One of the great things about the film, and very much to Spheeris's credit is the level of authenticity that permeates the entire thing. Everything about what these kids do and how they act feels genuine, and the scenes at the live shows absolutely capture both the fun and the frenzy that would go down. Granted, none of The Rejected is much as far as acting chops, but everything they do feels honest, and I would argue that this is what holds the film together and engages the audience to invest in the lives of these miscreants. The filmmakers care about these characters, and this caring is evident in every frame of the film.

I can't help but ponder what this film would have been like had it been made in the late Seventies, when punk was in its infancy and literally anything went. By the time Suburbia was made, punk rock had become codified to a large degree. To be in the scene was to be both without and within a communal system (an example from the film is the insistence that the kids get branded in order to stay at the house). There were do's and don'ts to the way you looked and acted, and some of the people who prided themselves on being different had a tendency to look down on those who didn't fit that mold (sound familiar?). This is not meant as an attack on punk rock nor on any of its adherents, but it's difficult to not acknowledge that the movement had become its own enemy as much as anyone outside it. Punk was started by and for those who felt different. The problem is, when everyone is different, no one is.

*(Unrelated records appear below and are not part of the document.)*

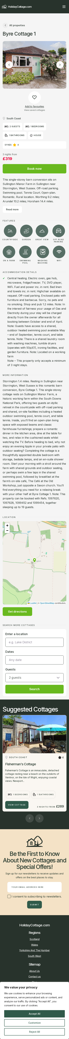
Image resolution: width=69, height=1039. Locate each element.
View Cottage (17, 805)
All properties (17, 25)
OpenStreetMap (47, 603)
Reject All (34, 1031)
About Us (34, 971)
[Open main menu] (64, 6)
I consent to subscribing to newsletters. (36, 896)
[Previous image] (9, 64)
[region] (34, 1010)
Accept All (34, 1013)
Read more (12, 209)
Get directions (17, 611)
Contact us (34, 976)
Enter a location (16, 634)
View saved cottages (34, 110)
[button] (34, 560)
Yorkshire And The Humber (34, 950)
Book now (34, 168)
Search (34, 689)
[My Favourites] (58, 6)
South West (34, 956)
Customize (34, 1022)
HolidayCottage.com (19, 6)
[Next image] (60, 64)
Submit (34, 904)
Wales (34, 944)
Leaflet (33, 603)
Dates (9, 651)
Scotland (35, 939)
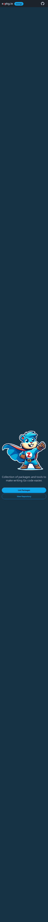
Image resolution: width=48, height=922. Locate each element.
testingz (19, 4)
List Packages (24, 490)
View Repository (24, 496)
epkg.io (7, 3)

MVT: As a time capsule, Suburbia captures the attitude of the LA punk scene as well as any documentary ever could, and unlike most other movies about punks or having punks in it (check out the exhaustive tome Destroy All Movies if you want to track down more), it never comes off like an act or strictly for some visual flair or as shorthand for a menacing figure. The film believes what it says.

Make Or Break: I'm going to have to go with the first scene. It's shocking, frightening, and grim. But even more so because it can happen at any moment without a reason.